Quote the full Vector Concepts user guide text below, word for word.

DOCUMENT TEXT:
---------------

User Guide : 2. Vector Concepts
 
Share this page                  
Vector Concepts
Table Structures
In broad terms, Vector uses columnar storage. While data is stored and retrieved in familiar relational rows, the internal storage is different. Instead of storing all column values for a single row next to each other, all rows for a single column are stored together. This storage format has benefits for data warehouse applications, such as reduced I/O and improved efficiency.
A relational table may have dozens or hundreds of columns. In traditional row-oriented relational storage, the entire row must be read even if a query requests only a few columns. With column-oriented storage, a query that needs only a few columns will not read the remaining columns from disk and will not waste memory storing unnecessary values. A side benefit of this columnar storage is that compression (see Data Compression) can be more effective.
While Vector is fundamentally a column store, it is not strictly so. For certain types of tables, Vector stores data from more than one column together in a data block on disk. Within a data block the values for each column are kept together so that data for a column can be processed efficiently in vectors. Vector also provides a storage type that lets you indicate you want to store all columns for a table in a single block.
In VectorH, tables are also partitioned horizontally, based on a hash value of the partition key column(s). A single data file stored in HDFS will contain data for a single column (with the exceptions mentioned above) and a single partition.
Data Storage Format
A database consists of multiple files and can reside in multiple locations. Tables can also be spread across multiple locations.

---------------

DATA ENTRIES:

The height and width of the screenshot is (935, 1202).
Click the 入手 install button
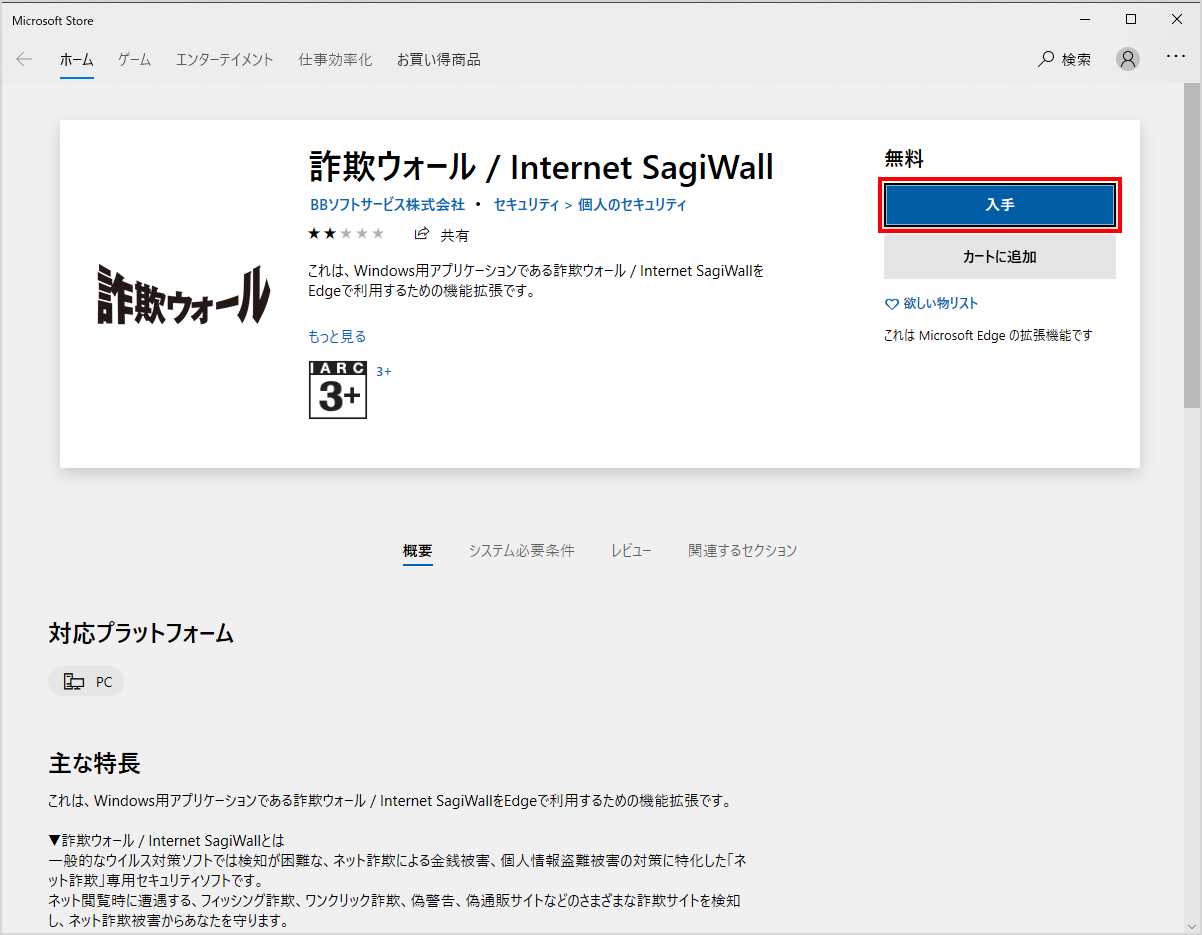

---------------

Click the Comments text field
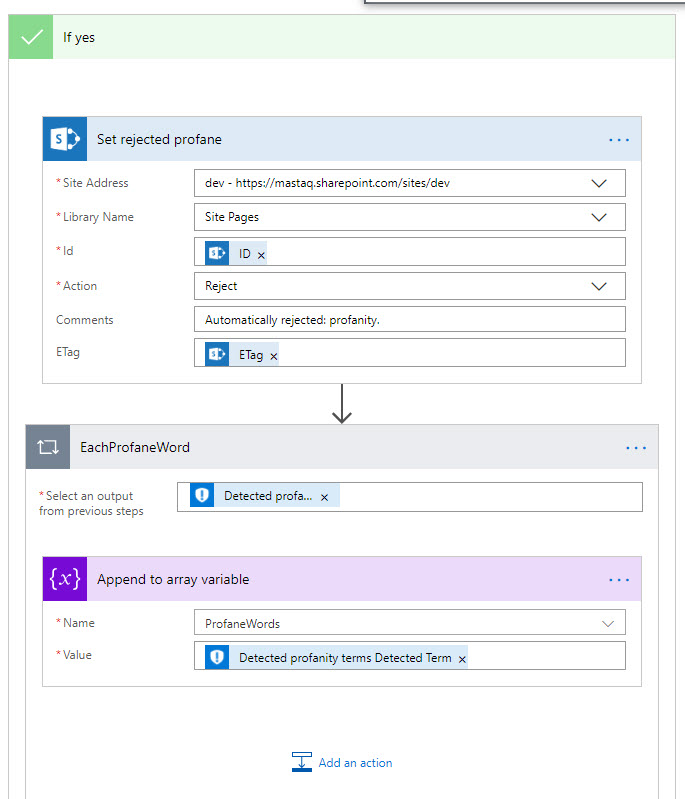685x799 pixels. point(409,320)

---------------

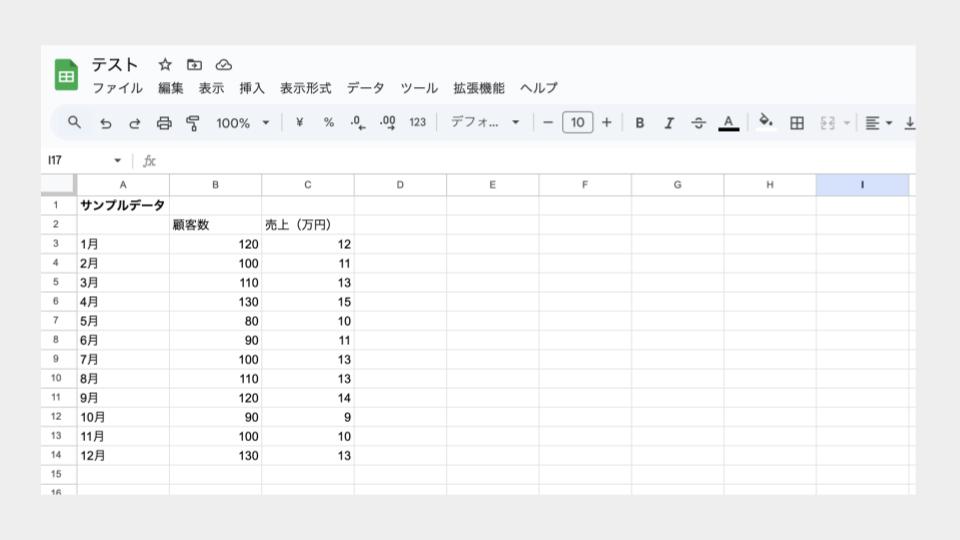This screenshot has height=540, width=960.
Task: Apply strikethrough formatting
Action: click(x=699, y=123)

---------------

ANSWER TO THE EXERCISE:
User Guide : 2. Vector Concepts
 
Share this page                  
Vector Concepts
Table Structures
In broad terms, Vector uses columnar storage. While data is stored and retrieved in familiar relational rows, the internal storage is different. Instead of storing all column values for a single row next to each other, all rows for a single column are stored together. This storage format has benefits for data warehouse applications, such as reduced I/O and improved efficiency.
A relational table may have dozens or hundreds of columns. In traditional row-oriented relational storage, the entire row must be read even if a query requests only a few columns. With column-oriented storage, a query that needs only a few columns will not read the remaining columns from disk and will not waste memory storing unnecessary values. A side benefit of this columnar storage is that compression (see Data Compression) can be more effective.
While Vector is fundamentally a column store, it is not strictly so. For certain types of tables, Vector stores data from more than one column together in a data block on disk. Within a data block the values for each column are kept together so that data for a column can be processed efficiently in vectors. Vector also provides a storage type that lets you indicate you want to store all columns for a table in a single block.
In VectorH, tables are also partitioned horizontally, based on a hash value of the partition key column(s). A single data file stored in HDFS will contain data for a single column (with the exceptions mentioned above) and a single partition.
Data Storage Format
A database consists of multiple files and can reside in multiple locations. Tables can also be spread across multiple locations.